Scientologist bid for drug rehab centre rejected

Wyong Shire Council has rejected a Church of Scientology proposal for a controversial drug and alcohol rehabilitation facility in the Yarramalong Valley in the central coast hinterland.

A church offshoot, the Association for Better Living and Education, lodged a development application last year but did not bother to await Wyong's decision, outlaying $3.8 million on February 7 to buy the 30-hectare Yarramalong property owned by Albert Bertini, a financially-troubled millionaire who left Sydney two years ago.

ABLE planned to use the property to house 20 participants in a controversial substance abuse treatment program, Narconon, that has been associated with deaths in the US and Europe with some governments forcing the closure of its centres.

Yarramalong has been an upmarket weekender spot for generations of the rich and powerful. John Laws, John Singleton and the late Neville and Jill Wran have called it a home away from home and local residents were alarmed when word of the drug rehab centre became public.

Wyong Shire Council rejected the application after it was found to be incompatible with local land zonings and regulations.

Mayor Doug Eaton said in a statement that council staff had considered the proposal in accordance with the Wyong Local Environmental Plan and determined that it represented unacceptable risks to both life and property, given the flood affected nature of the site.

Councillor Eaton said that while he recognised the value of providing a range of treatment options for drug and alcohol addictions, this particular development was not in the public interest.

“I’m pleased with the outcome given the strong community opposition to the proposal”, he said.

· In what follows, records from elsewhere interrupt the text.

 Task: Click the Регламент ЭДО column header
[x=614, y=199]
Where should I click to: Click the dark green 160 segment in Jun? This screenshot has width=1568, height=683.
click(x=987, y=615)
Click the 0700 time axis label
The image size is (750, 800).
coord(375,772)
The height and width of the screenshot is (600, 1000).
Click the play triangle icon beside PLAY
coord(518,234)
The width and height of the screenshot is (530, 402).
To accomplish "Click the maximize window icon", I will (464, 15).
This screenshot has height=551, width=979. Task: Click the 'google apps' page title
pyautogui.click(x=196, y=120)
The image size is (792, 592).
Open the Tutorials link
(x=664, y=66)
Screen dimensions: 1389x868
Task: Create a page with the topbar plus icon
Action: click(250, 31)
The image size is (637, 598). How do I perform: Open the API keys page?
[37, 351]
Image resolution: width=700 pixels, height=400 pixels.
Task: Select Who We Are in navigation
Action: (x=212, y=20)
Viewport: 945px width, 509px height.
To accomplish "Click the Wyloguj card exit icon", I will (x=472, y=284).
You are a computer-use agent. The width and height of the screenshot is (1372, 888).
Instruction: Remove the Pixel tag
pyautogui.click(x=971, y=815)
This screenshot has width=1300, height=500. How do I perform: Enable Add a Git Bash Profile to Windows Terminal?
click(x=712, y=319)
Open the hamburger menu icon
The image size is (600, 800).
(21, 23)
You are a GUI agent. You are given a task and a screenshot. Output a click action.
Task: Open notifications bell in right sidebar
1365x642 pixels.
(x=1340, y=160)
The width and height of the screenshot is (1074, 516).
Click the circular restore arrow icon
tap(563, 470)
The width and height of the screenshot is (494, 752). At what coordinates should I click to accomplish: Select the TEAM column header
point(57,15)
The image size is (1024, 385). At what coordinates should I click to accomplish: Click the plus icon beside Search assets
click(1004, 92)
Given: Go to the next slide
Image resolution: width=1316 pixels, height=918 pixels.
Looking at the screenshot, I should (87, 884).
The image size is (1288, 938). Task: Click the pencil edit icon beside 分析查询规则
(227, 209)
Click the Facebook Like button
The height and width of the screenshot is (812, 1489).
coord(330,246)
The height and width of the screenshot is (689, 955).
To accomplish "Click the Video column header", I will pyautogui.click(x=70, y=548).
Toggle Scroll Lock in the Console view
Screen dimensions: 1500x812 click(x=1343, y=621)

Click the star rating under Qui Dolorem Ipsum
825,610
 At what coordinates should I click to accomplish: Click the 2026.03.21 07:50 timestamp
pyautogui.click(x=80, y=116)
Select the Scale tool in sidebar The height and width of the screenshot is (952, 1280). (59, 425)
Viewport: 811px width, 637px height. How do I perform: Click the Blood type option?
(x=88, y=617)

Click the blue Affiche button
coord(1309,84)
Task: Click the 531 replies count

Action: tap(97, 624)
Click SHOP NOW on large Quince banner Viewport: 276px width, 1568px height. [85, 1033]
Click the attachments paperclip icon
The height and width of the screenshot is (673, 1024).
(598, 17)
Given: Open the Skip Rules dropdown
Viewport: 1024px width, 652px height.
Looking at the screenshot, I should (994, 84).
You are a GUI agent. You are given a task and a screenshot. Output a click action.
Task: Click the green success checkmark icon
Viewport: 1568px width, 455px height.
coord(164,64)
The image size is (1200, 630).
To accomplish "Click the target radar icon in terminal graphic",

“Having seen the matter considered in accordance with our planning regulations, I think it’s clear their opposition was well-founded. “It simply isn’t an appropriate use for this site”.

The chairman of the Yarramalong Community Action Group, Ron Lee, said locals were pleased with the outcome the centre but it did not necessarily mean the matter was closed.

In its determination, the council appeared to leave a door open, noting that ABLE had submitted insufficient information with the application, ‘‘making it difficult to fully assess the social impact, the likely effect on the drinking water catchment, or satisfy how water and sewerage would be treated’’.

‘‘We should not be complacent that this is the end of the matter,’’ Mr Lee said.

‘‘Incredibly the Church of Scientology purchased the property before the Council was able to make a ruling on their development application and they are therefore not going to go away. It is very difficult to imagine what sort of alternative use the scientology organisation might be able to make of the property and remain within the very tight planning guidelines.’’

ABLE spokesman Ralph Harris had not replied to requests for an interview at the time of going to press.

It was the second time in les than two months that ABLE proposals for a rehab centre has been rejected.

In Victoria on March 11, amid massive local opposition fanned by the police reports, Yarra Ranges Shire councillors voted unanimously 8-0 to reject ABLE's planning application to open a rehab centre in the township of Warburton.